La novela es admirable desde todos puntos de vista. Está soberbiamente construida, aunque no es de esos libros que recomendarías a cualquiera. Todos los del sanatorio están en ese proceso lento de morir. Se puede decir que es un morir en vida. Y da la impresión que allí todo es un sinsentido, por qué luchar frente a la muerte que te pisa los talones. Pero esa es la grandeza de la novela, cuenta la historia donde la muerte es el único sentido de continuar con la vida.
Es un libro vital, tal vez porque los roles están invertidos.
Y en ese mundo donde se han reinventado absolutamente todas las reglas que nada tienen que ver con el de fuera, se abre frente a nosotros la maravillosa prosa barroca de Bufalino. No se trata de una prosa solo estética, que lo es, sino también desgarradora y terriblemente humana.
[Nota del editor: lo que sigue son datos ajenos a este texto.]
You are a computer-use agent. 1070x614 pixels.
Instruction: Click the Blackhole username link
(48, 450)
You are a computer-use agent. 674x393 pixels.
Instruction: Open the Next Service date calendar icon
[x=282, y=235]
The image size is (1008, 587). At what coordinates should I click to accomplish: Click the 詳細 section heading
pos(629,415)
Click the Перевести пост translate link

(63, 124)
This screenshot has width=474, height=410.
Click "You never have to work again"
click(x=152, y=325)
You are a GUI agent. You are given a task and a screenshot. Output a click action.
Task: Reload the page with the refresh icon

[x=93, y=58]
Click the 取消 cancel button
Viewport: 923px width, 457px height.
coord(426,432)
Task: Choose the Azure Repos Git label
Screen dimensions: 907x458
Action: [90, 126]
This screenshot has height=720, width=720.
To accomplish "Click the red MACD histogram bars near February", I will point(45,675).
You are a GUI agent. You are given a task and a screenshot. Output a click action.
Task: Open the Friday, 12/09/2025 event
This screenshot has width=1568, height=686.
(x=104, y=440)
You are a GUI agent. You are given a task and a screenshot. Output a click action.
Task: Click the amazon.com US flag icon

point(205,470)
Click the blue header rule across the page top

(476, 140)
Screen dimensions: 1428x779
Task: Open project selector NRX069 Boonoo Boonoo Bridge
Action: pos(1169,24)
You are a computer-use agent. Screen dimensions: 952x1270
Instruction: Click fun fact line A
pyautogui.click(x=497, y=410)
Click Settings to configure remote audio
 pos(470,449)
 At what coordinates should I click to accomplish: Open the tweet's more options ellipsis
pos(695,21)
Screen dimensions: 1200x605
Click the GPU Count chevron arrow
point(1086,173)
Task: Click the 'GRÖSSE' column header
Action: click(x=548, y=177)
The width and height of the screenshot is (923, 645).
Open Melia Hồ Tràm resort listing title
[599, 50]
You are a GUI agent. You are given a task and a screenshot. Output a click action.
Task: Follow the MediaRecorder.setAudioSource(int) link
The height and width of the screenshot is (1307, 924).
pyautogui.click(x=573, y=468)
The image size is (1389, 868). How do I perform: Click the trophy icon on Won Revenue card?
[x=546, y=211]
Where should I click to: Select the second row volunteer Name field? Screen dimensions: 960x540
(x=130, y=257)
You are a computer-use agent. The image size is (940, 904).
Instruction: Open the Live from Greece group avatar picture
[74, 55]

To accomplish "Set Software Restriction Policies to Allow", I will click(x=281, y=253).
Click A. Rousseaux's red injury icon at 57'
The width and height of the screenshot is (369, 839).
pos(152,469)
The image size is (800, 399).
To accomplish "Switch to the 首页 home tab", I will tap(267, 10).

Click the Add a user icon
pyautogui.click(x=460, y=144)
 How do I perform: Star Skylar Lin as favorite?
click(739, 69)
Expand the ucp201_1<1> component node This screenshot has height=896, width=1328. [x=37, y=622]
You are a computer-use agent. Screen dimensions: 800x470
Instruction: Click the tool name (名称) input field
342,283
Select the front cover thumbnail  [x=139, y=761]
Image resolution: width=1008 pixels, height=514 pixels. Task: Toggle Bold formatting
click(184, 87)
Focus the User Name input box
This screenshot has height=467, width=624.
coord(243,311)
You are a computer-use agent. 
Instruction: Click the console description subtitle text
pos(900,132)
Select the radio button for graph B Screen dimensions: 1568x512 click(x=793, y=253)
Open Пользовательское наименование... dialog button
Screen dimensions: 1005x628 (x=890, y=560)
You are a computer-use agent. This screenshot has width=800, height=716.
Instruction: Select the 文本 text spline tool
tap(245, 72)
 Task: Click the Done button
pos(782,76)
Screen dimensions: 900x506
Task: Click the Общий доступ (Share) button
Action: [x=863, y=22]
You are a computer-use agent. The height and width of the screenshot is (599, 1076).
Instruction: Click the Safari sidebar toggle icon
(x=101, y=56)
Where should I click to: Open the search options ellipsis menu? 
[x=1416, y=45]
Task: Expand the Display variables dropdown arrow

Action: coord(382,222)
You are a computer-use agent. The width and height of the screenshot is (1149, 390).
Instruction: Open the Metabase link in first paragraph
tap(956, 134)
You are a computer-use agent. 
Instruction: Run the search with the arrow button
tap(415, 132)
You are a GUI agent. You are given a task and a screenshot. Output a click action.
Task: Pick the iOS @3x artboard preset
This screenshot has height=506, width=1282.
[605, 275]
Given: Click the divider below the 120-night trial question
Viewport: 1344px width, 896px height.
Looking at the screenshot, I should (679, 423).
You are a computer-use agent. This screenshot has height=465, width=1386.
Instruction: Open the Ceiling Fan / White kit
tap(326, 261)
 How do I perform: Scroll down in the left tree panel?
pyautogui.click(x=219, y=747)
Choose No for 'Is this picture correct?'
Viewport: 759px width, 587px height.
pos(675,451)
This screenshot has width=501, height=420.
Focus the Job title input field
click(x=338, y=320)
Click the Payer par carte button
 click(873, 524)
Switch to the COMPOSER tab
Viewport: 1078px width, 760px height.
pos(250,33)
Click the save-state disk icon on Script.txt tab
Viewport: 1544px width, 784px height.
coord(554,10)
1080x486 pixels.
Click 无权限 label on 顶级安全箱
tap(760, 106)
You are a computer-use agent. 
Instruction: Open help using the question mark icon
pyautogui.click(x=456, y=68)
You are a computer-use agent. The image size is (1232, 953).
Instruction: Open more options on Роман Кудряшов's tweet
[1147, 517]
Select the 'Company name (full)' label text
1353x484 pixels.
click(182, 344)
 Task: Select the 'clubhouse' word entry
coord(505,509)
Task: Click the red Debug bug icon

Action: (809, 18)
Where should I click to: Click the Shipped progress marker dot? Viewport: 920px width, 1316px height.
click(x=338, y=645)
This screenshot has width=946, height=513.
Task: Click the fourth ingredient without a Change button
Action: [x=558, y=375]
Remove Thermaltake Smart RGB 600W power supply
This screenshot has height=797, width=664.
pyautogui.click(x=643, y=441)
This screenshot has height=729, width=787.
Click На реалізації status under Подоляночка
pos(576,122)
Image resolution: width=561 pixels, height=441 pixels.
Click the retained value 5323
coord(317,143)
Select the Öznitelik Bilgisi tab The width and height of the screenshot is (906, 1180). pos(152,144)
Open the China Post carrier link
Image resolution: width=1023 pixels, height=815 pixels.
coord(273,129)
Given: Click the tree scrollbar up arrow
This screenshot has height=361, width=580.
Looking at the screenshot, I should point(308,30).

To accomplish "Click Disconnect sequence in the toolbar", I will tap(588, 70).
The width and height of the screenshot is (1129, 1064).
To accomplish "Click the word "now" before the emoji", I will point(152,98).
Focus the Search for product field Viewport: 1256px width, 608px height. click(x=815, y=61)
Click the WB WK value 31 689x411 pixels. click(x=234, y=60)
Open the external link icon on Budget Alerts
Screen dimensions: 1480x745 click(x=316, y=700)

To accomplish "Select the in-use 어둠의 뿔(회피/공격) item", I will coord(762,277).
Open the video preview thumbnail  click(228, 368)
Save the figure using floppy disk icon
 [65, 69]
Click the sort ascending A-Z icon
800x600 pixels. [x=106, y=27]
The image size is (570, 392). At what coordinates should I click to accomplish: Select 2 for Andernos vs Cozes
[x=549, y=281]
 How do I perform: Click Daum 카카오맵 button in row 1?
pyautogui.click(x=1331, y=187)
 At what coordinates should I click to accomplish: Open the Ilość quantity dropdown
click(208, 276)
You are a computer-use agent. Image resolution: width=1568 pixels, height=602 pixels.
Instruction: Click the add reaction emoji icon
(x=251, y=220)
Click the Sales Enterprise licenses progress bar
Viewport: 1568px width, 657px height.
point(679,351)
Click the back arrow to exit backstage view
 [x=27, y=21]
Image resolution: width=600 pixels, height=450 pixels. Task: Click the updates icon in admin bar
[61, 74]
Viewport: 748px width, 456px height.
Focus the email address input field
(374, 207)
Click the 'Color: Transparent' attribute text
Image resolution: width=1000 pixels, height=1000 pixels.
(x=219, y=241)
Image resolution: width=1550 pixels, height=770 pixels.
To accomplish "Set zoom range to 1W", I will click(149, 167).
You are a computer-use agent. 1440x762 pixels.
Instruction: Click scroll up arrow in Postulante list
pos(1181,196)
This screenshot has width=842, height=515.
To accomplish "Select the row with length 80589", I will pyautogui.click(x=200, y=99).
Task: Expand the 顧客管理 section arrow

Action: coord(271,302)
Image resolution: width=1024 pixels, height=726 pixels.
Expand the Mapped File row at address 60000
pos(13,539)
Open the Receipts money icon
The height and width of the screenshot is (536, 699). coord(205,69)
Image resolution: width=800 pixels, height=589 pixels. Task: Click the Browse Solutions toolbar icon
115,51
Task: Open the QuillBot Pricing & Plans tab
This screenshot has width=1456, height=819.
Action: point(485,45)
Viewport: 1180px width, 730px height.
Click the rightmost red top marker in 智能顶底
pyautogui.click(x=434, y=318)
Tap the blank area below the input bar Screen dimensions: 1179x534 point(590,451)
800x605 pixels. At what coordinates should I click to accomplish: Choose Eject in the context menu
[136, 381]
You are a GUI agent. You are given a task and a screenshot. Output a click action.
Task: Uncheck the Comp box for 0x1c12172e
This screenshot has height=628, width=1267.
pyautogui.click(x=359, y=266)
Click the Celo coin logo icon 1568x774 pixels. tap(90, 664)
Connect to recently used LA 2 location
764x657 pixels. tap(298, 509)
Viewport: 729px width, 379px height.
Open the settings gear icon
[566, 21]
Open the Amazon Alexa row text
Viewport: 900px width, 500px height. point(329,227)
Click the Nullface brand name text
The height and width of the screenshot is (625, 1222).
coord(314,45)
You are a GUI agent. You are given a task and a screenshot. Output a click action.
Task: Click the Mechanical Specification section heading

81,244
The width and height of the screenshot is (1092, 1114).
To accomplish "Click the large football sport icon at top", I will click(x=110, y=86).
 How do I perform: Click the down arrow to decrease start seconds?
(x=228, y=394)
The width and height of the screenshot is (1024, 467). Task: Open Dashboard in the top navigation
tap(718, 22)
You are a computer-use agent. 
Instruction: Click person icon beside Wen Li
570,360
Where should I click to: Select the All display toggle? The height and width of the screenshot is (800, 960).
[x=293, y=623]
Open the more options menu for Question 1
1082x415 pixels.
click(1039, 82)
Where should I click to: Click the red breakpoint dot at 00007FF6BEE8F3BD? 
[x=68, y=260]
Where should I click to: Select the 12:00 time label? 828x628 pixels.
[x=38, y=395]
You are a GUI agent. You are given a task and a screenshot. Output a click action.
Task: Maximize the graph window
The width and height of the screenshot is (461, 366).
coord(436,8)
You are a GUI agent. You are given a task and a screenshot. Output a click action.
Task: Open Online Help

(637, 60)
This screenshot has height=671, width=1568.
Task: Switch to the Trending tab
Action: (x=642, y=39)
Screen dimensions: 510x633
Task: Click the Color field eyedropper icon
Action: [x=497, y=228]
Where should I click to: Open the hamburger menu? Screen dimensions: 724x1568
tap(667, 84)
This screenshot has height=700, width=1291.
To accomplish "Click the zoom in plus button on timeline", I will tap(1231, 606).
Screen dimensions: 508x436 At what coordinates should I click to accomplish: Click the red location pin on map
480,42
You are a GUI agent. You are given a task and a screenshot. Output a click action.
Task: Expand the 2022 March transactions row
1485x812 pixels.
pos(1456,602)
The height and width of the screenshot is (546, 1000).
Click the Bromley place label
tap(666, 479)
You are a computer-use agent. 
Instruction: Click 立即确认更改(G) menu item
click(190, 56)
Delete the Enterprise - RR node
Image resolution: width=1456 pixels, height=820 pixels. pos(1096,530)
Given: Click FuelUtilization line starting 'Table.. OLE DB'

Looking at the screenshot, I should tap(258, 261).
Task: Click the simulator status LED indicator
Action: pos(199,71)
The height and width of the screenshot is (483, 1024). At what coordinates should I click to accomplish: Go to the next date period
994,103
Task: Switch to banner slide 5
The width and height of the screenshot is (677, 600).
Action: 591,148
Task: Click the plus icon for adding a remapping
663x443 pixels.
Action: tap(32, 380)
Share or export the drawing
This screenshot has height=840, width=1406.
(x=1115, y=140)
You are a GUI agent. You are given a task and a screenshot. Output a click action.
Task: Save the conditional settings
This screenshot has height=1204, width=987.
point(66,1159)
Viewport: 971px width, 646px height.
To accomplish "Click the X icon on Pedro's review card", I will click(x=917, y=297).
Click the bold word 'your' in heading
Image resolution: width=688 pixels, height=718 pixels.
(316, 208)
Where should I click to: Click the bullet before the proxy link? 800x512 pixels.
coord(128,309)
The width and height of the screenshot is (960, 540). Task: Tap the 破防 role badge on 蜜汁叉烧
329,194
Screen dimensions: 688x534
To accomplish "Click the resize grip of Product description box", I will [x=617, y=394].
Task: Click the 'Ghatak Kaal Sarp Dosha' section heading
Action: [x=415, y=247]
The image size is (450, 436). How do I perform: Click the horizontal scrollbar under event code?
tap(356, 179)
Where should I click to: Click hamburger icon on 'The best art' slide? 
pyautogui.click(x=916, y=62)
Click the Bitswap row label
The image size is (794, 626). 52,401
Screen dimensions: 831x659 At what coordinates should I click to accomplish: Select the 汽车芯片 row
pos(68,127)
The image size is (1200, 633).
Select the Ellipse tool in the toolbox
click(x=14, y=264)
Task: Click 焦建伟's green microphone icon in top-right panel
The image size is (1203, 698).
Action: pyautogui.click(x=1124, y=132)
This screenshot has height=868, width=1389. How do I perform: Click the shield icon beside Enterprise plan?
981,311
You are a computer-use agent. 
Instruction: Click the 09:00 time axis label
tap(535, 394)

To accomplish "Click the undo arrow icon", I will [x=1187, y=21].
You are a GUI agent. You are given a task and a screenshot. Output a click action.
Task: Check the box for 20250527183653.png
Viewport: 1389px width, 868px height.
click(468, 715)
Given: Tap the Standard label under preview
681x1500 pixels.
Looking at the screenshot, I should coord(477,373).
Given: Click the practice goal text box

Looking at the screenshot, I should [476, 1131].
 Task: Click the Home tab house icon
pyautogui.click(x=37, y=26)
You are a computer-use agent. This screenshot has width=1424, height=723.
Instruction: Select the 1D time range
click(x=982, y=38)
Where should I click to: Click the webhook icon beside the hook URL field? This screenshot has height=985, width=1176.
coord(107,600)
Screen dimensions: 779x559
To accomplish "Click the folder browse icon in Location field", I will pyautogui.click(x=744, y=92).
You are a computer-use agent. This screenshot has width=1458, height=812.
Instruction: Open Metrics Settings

Bufalino es un genio que construye arte con la palabra.
Fragmento:
—Por ello —dijo Marta— he salido contigo esta tarde. Tras tantas caricias de viejo, quería abandonar el mundo con el recuerdo de una caricia de joven sobre mí.
Pobre de mí, no se cuidaba mucho de no contradecirse. Pero yo, como hacía poco había dudado para mis adentros de su declaración de antigua abstinencia, tampoco ahora me sorprendió oírla admitir, aunque en forma enigmática, lo que ya había supuesto desde el inicio: que había estado con el Magro, por debilidad o especulación, en aquel camastro del pabellón o en otro lugar… Y bien, no me importaba. Ya nada me importaba de la Rocca, ni de mis penosos compañeros, todos con la cabeza en el cepo, a la espera, o dedicados, con cuchillas y ligas, a intentar rudimentarios suicidios en las letrinas. Ni de él, de aquel tuerto e iracundo Geronte, un antipapa con tiara de ceniza, anidado en el vientre de la Rocca, como sus cultivos de gérmenes en compotas de gelatina. Más bien, la idea de haberlo quizás traicionado me produjo un sobresalto de satisfacción, mientras pasaba despacio la mano por el pelo tan corto de Marta.